I love wading but not sure which area your talking about?


----------



## JamesT (Jul 22, 2005)

Gahanna's Creekside. April is good.


----------



## JamesT (Jul 22, 2005)

Also the float from north of whitehall (main st? Bridge) to big walnut rec center takes you through a tall cliffy area that doesnt seem like it would be in columbus. You dont hear as much about the big nut on here as other rivers/creeks, but it is a fun little creek with some surprisingly big eyes at times. About a 3 week window +/-. Havent fished it in about 6 years but I used to lived by the city bbq.


----------



## percidaeben (Jan 15, 2010)

Good stuff on this thread here. Nice reyangelo.


----------



## reyangelo (May 28, 2014)

Was at Smothers for about 45 minutes and got some hits but nothing I managed to pull in; got my bait taken twice with late reaction to my bobber. Plus got a good hit on something which I think had to be a catfish, seen bobber move and then it went down when i pulled to set the hook. I was able to pull it in some but then it took some line back out which essentially snapped (was using 8lb test) when I tried fighting it back in  I was fishing for Crappie and Saugeye using Minnows on Bobber. May try again tomorrow or hit some Big Walnut. Just a heads up to anyone trying Smothers - it was windy and cold.

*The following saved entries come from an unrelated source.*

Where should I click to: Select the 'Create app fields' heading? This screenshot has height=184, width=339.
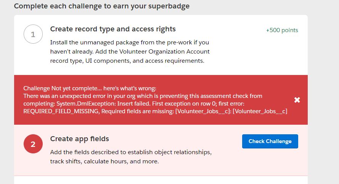[x=80, y=139]
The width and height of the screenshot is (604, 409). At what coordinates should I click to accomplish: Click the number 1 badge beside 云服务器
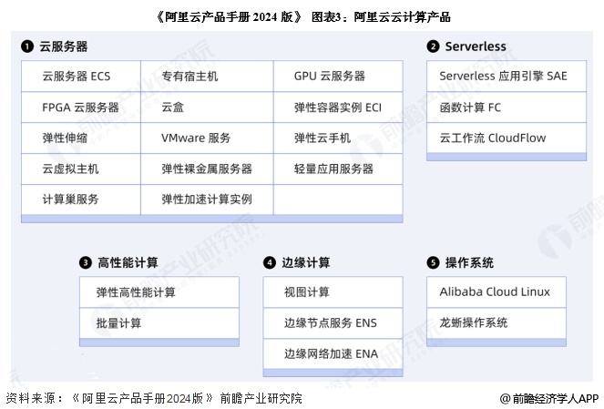(27, 46)
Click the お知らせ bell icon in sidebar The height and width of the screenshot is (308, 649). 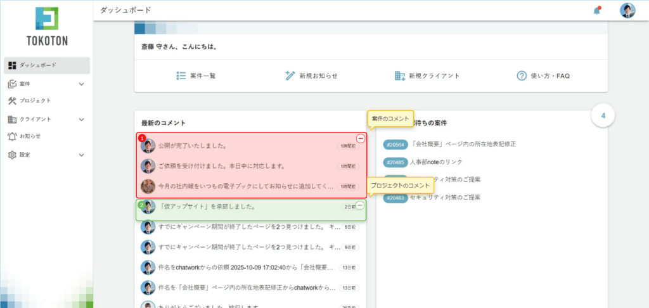12,136
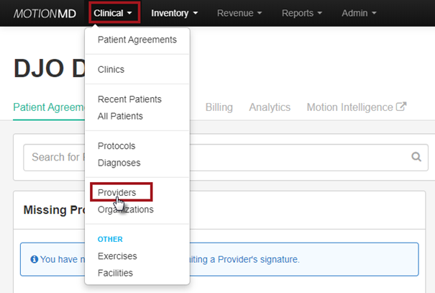This screenshot has width=435, height=293.
Task: Expand the Reports navbar dropdown
Action: tap(302, 13)
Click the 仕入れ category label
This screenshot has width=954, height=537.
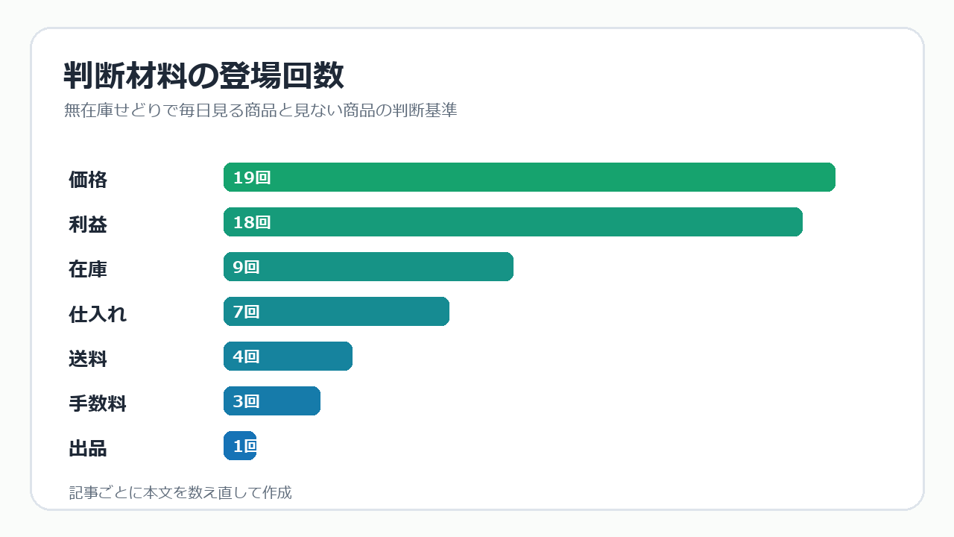[x=98, y=314]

JamesT, I have not ventured much of Big Walnut from the initial feed off the Dam just a little south of College Rd. I might try out some of those areas in April or May as time permits - thanks for the tips  and hope they pan out.



Sent from my SCH-I605 using Ohub Campfire mobile app


----------



## percidaeben (Jan 15, 2010)

Let's hope this wind is able to finish off the ice.


----------



## BigTone (Jan 8, 2014)

I hit Galena today and caught a decent sized cat fish. No other hits though


----------



## reyangelo (May 28, 2014)

BigTone said:


> I hit Galena today and caught a decent sized cat fish. No other hits though


Nice!!! It's something. I'm at Gelena now, probably will try it for 45 minutes. A couple days ago when I was here someone across the water caught a nice size one too, probably ~18inches.

Sent from my SCH-I605 using Ohub Campfire mobile app


----------



## Hoover 4 Me (Jul 30, 2013)

reyangelo said:


> Nice!!! It's something. I'm at Gelena now, probably will try it for 45 minutes. A couple days ago when I was here someone across the water caught a nice size one too, probably ~18inches.
> 
> Sent from my SCH-I605 using Ohub Campfire mobile app


How much ice is still around out there?


----------



## BigTone (Jan 8, 2014)

There is no ice in Galena. .


----------



## reyangelo (May 28, 2014)

Hoover 4 Me said:


> How much ice is still around out there?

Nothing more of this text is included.